• _WHAT NEEDS TO BE DONE_
Copy out every line of the data that has the word "computer" somewhere in it.

Segment Start: RECORDED DATA

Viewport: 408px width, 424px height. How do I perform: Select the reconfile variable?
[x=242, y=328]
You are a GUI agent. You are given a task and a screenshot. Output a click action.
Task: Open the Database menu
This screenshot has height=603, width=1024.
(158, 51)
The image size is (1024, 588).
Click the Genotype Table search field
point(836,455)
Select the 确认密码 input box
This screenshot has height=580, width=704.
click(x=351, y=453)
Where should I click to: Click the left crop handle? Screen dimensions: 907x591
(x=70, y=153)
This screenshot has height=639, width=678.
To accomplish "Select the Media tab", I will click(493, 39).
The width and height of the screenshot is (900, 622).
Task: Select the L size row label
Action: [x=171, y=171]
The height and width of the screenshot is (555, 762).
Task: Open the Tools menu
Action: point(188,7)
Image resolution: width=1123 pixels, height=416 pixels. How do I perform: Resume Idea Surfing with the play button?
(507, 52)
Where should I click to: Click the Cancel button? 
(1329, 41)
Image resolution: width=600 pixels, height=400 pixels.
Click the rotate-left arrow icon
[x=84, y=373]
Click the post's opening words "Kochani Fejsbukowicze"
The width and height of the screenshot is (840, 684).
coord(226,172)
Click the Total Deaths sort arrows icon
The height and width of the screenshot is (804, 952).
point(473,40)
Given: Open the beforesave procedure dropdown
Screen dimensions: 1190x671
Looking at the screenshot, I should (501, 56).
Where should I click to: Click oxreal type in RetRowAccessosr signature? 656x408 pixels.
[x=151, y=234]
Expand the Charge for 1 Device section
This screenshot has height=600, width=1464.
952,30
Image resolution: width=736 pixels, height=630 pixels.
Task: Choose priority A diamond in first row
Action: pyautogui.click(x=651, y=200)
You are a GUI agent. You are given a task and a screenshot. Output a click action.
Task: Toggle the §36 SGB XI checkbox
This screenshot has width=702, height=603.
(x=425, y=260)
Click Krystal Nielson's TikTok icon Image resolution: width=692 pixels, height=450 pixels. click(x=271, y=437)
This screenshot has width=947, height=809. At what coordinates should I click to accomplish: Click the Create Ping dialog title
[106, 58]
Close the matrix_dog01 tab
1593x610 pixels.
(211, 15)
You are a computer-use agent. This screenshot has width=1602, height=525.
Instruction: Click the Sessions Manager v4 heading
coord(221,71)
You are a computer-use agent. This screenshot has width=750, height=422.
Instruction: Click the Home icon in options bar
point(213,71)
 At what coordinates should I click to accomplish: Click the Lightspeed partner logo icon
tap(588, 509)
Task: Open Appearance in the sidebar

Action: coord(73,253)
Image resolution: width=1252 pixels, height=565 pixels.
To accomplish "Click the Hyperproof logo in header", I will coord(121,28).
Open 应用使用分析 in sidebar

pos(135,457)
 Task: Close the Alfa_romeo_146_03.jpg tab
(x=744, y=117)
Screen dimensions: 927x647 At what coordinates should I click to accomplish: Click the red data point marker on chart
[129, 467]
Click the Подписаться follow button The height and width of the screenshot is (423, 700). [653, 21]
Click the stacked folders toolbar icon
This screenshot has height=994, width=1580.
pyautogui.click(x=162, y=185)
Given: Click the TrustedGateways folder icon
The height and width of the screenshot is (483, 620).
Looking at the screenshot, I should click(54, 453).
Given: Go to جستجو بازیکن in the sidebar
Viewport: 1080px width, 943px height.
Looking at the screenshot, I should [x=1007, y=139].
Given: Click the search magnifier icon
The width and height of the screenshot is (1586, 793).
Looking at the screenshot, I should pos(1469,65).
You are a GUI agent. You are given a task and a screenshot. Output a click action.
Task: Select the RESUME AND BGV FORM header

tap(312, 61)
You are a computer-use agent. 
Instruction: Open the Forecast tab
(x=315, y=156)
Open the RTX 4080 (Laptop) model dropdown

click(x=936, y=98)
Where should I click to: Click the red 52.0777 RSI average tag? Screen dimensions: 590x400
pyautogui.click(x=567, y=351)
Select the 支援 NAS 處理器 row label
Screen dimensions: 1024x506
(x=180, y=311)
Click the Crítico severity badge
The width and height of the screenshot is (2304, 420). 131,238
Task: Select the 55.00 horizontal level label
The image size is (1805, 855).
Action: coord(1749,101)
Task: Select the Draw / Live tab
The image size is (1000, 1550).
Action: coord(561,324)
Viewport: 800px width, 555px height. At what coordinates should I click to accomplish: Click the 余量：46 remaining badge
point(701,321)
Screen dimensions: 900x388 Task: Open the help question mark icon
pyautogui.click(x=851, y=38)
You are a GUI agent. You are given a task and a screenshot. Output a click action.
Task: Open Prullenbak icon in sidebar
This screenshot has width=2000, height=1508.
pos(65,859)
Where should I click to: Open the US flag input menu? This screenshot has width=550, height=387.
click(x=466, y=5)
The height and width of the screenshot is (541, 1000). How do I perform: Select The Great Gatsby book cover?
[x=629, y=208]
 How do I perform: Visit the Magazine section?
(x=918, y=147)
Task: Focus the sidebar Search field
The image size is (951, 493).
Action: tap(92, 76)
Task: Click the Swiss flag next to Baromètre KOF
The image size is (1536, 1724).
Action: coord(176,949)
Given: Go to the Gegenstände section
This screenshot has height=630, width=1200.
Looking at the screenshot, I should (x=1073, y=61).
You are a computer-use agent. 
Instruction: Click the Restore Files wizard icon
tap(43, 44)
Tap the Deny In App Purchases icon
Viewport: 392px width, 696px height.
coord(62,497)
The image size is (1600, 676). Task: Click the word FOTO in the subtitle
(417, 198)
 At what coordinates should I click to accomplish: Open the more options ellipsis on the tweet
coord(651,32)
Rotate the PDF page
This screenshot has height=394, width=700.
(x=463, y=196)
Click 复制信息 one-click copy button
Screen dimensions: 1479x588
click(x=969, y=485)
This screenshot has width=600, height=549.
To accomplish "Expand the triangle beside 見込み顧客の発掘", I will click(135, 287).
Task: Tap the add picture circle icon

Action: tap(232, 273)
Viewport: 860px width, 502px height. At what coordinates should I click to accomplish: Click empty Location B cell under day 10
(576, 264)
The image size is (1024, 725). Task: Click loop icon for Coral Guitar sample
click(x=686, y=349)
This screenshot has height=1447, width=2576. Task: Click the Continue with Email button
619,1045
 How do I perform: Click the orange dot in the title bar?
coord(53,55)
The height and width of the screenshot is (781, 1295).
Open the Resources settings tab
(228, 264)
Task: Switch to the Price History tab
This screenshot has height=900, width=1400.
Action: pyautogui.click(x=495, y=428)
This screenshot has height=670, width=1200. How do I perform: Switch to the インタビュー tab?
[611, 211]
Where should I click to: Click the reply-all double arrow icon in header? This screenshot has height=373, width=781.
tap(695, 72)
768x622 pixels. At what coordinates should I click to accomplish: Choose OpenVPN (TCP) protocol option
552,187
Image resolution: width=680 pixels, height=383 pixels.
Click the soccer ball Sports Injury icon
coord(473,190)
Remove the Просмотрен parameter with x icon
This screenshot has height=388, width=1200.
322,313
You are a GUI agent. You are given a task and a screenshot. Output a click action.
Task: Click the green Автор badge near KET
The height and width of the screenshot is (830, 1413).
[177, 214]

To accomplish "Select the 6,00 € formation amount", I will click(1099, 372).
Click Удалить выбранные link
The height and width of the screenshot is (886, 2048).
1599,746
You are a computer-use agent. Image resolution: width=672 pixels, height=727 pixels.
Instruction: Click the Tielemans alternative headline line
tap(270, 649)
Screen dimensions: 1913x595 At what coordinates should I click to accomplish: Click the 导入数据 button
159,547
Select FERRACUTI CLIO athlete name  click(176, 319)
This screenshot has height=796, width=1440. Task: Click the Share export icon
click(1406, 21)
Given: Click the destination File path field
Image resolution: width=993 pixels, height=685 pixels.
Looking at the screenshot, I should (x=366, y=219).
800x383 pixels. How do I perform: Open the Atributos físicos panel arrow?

Segment End: RECORDED DATA

• _REPLY_
You are a computer-use agent. This screenshot has width=1602, height=525.
You are a computer-use agent. This screenshot has width=750, height=422.
You are a computer-use agent. 
You are a computer-use agent. 
You are a computer-use agent. Image resolution: width=672 pixels, height=727 pixels.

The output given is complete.